SUPPLIED DATA →
* * * * *
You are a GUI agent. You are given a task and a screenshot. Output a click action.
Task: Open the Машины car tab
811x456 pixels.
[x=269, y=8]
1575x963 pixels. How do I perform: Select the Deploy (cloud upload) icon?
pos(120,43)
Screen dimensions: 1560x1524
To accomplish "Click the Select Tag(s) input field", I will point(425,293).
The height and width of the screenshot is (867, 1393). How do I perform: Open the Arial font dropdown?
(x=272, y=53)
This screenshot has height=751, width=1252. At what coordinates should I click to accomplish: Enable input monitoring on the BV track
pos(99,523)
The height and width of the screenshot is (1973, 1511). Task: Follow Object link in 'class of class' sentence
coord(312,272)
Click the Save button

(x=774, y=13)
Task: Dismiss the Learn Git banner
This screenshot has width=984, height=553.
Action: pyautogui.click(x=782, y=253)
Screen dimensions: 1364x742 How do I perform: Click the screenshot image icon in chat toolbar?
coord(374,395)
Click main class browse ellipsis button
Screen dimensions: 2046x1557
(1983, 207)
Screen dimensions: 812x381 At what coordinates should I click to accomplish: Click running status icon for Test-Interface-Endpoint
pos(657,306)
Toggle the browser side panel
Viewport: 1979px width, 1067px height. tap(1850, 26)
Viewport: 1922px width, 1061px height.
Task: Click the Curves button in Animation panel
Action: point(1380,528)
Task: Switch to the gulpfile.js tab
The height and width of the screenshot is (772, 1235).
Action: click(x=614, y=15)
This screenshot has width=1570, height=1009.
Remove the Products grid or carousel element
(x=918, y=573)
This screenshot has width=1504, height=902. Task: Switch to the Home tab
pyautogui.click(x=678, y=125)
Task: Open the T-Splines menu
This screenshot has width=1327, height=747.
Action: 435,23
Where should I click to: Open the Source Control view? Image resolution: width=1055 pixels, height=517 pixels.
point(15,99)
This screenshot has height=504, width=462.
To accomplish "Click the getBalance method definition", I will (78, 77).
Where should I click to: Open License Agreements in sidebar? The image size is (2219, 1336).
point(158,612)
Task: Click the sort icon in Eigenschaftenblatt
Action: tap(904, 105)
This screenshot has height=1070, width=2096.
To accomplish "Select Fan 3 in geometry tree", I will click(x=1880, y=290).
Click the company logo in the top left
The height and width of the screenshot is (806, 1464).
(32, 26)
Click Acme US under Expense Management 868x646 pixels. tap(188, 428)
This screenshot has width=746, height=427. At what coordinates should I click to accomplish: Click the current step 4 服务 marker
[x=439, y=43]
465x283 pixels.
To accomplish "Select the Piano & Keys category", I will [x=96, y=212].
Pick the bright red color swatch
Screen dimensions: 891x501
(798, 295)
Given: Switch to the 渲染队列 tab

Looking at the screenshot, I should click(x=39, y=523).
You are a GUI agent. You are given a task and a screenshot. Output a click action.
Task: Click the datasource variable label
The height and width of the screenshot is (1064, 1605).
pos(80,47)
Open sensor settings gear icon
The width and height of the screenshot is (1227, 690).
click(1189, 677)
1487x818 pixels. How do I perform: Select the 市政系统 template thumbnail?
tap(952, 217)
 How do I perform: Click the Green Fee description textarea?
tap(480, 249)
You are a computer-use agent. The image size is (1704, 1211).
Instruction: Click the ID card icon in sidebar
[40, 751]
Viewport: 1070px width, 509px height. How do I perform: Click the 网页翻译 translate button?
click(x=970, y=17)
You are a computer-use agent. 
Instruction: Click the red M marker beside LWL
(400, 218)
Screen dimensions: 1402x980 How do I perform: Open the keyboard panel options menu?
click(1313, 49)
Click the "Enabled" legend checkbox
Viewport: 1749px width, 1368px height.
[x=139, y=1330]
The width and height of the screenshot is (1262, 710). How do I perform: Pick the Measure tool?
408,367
* * * * *
TASK TO COMPLETE →
All of the data above needs to be retyped exactly, with each line as it stands.

SOLVED PROBLEM →
You are a GUI agent. You are given a task and a screenshot. Output a click action.
Task: Open the Машины car tab
811x456 pixels.
[x=269, y=8]
1575x963 pixels. How do I perform: Select the Deploy (cloud upload) icon?
pos(120,43)
Screen dimensions: 1560x1524
To accomplish "Click the Select Tag(s) input field", I will point(425,293).
The height and width of the screenshot is (867, 1393). How do I perform: Open the Arial font dropdown?
(x=272, y=53)
This screenshot has height=751, width=1252. At what coordinates should I click to accomplish: Enable input monitoring on the BV track
pos(99,523)
The height and width of the screenshot is (1973, 1511). Task: Follow Object link in 'class of class' sentence
coord(312,272)
Click the Save button

(x=774, y=13)
Task: Dismiss the Learn Git banner
This screenshot has width=984, height=553.
Action: pyautogui.click(x=782, y=253)
Screen dimensions: 1364x742 How do I perform: Click the screenshot image icon in chat toolbar?
coord(374,395)
Click main class browse ellipsis button
Screen dimensions: 2046x1557
(1983, 207)
Screen dimensions: 812x381 At what coordinates should I click to accomplish: Click running status icon for Test-Interface-Endpoint
pos(657,306)
Toggle the browser side panel
Viewport: 1979px width, 1067px height. tap(1850, 26)
Viewport: 1922px width, 1061px height.
Task: Click the Curves button in Animation panel
Action: point(1380,528)
Task: Switch to the gulpfile.js tab
The height and width of the screenshot is (772, 1235).
Action: click(x=614, y=15)
This screenshot has width=1570, height=1009.
Remove the Products grid or carousel element
(x=918, y=573)
This screenshot has width=1504, height=902. Task: Switch to the Home tab
pyautogui.click(x=678, y=125)
Task: Open the T-Splines menu
This screenshot has width=1327, height=747.
Action: 435,23
Where should I click to: Open the Source Control view? Image resolution: width=1055 pixels, height=517 pixels.
point(15,99)
This screenshot has height=504, width=462.
To accomplish "Click the getBalance method definition", I will (78, 77).
Where should I click to: Open License Agreements in sidebar? The image size is (2219, 1336).
point(158,612)
Task: Click the sort icon in Eigenschaftenblatt
Action: tap(904, 105)
This screenshot has height=1070, width=2096.
To accomplish "Select Fan 3 in geometry tree", I will click(x=1880, y=290).
Click the company logo in the top left
The height and width of the screenshot is (806, 1464).
(32, 26)
Click Acme US under Expense Management 868x646 pixels. tap(188, 428)
This screenshot has width=746, height=427. At what coordinates should I click to accomplish: Click the current step 4 服务 marker
[x=439, y=43]
465x283 pixels.
To accomplish "Select the Piano & Keys category", I will [x=96, y=212].
Pick the bright red color swatch
Screen dimensions: 891x501
(798, 295)
Given: Switch to the 渲染队列 tab

Looking at the screenshot, I should click(x=39, y=523).
You are a GUI agent. You are given a task and a screenshot. Output a click action.
Task: Click the datasource variable label
The height and width of the screenshot is (1064, 1605).
pos(80,47)
Open sensor settings gear icon
The width and height of the screenshot is (1227, 690).
click(1189, 677)
1487x818 pixels. How do I perform: Select the 市政系统 template thumbnail?
tap(952, 217)
 How do I perform: Click the Green Fee description textarea?
tap(480, 249)
You are a computer-use agent. The image size is (1704, 1211).
Instruction: Click the ID card icon in sidebar
[40, 751]
Viewport: 1070px width, 509px height. How do I perform: Click the 网页翻译 translate button?
click(x=970, y=17)
You are a computer-use agent. 
Instruction: Click the red M marker beside LWL
(400, 218)
Screen dimensions: 1402x980 How do I perform: Open the keyboard panel options menu?
click(1313, 49)
Click the "Enabled" legend checkbox
Viewport: 1749px width, 1368px height.
[x=139, y=1330]
The width and height of the screenshot is (1262, 710). How do I perform: Pick the Measure tool?
408,367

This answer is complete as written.